* Begin The records *

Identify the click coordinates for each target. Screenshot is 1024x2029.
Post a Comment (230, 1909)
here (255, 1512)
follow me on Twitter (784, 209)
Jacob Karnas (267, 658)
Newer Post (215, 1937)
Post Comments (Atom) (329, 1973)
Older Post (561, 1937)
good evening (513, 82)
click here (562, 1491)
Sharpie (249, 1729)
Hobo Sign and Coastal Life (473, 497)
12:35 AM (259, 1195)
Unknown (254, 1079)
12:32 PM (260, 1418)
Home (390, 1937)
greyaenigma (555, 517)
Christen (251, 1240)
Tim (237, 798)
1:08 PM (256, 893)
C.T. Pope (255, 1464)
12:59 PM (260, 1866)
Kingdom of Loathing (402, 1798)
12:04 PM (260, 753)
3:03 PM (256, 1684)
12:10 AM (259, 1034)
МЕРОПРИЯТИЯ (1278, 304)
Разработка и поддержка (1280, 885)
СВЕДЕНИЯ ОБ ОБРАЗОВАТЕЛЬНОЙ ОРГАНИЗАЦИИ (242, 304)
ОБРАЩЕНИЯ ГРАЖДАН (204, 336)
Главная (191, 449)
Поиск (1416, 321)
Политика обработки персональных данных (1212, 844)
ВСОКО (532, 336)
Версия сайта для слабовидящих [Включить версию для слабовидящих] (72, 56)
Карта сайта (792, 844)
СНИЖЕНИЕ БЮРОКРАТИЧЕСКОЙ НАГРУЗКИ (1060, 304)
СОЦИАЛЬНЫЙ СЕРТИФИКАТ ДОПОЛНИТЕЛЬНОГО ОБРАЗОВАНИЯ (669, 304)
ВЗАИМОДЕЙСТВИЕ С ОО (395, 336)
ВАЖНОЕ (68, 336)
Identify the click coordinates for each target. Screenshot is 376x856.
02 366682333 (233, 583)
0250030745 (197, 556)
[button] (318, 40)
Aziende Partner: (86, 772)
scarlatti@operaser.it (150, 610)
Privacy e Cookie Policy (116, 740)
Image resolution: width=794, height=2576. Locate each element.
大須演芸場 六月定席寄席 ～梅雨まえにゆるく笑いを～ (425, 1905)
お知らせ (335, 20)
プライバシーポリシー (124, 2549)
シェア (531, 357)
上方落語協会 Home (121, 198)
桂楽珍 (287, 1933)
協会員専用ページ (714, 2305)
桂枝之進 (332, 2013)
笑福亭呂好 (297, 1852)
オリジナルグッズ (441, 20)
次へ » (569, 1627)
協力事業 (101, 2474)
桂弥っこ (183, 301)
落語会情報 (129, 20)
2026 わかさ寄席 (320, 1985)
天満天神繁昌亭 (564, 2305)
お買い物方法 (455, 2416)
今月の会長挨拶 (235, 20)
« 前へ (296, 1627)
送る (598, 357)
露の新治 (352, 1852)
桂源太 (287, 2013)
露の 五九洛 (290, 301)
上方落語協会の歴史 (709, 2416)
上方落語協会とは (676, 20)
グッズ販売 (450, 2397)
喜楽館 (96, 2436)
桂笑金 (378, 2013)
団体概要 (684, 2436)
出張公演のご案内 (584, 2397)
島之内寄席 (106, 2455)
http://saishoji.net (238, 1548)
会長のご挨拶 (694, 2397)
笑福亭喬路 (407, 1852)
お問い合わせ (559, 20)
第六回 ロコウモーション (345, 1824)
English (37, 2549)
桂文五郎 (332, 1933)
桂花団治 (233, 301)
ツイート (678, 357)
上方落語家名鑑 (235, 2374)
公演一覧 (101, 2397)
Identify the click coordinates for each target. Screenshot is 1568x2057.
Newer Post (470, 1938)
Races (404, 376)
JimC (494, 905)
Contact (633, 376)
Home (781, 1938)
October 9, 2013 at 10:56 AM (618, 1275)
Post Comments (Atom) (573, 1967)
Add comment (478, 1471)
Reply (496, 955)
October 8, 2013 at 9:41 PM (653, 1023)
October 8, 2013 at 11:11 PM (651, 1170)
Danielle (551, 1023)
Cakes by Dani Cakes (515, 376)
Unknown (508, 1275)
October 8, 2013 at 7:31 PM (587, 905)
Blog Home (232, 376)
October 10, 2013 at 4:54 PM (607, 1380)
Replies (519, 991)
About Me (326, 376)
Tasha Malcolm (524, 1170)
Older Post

* End The records *

Instructions to follow:
How many lines in the listing above contain the string "Comments"? Reply with the number alone.

Finished exercise:
2